The work focuses on the problem where a matrix is too large to compute or store explicitly, but matrix–vector products can still be evaluated efficiently. In such settings, estimating quantities like the matrix trace becomes an important computational challenge.
To address this, the project implements and analyzes three variants of the Hutch++ algorithm, a modern stochastic trace estimation method that significantly improves upon the classical Hutchinson estimator.
A key application explored in this project is triangle counting in large graphs, using the Wiki-Vote social network dataset. In graph theory, the number of triangles in a graph can be computed through
\[\text{triangles} = \frac{1}{6}\operatorname{tr}(B^3)\]where $B$ is the adjacency matrix of the graph. Instead of explicitly computing $B^3$, the project uses matrix-vector oracles to estimate the trace efficiently.

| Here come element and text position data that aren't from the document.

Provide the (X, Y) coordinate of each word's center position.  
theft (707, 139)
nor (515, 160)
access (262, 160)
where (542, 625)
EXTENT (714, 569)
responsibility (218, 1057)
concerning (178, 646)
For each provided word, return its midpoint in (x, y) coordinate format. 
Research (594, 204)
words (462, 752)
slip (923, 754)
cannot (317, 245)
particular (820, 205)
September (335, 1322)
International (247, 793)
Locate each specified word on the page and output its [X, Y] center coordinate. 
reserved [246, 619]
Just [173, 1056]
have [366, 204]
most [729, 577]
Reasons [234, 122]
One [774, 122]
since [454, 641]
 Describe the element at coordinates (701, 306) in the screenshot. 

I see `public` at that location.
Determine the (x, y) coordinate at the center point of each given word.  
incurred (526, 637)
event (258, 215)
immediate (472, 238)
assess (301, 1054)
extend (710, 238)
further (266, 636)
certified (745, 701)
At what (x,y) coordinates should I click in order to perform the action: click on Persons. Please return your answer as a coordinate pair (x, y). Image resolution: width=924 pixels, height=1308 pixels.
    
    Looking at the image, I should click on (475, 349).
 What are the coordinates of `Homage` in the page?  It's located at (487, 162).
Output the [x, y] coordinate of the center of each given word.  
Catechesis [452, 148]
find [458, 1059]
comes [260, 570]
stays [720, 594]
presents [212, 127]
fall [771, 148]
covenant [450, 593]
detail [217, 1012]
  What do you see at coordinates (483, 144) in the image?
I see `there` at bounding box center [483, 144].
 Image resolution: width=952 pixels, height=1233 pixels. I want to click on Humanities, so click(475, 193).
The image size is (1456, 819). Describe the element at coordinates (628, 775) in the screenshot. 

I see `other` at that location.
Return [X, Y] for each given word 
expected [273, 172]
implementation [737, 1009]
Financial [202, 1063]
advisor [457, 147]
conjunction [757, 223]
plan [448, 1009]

Key components of the project include:
- Implementation of Hutch++ stochastic trace estimation
- Development of NA-Hutch++ (non-adaptive) and Gaussian-Hutch++ variants
- Construction of matrix–vector oracle representations for large matrices
- Application to triangle counting in large-scale graph datasets
- Performance evaluation comparing different estimators and query complexities
The project demonstrates how randomized algorithms and matrix sketching techniques enable scalable analysis of large datasets where traditional linear algebra methods become computationally infeasible.
This work highlights the power of matrix-vector query models and randomized numerical linear algebra for solving large-scale problems in graph analytics and scientific computing.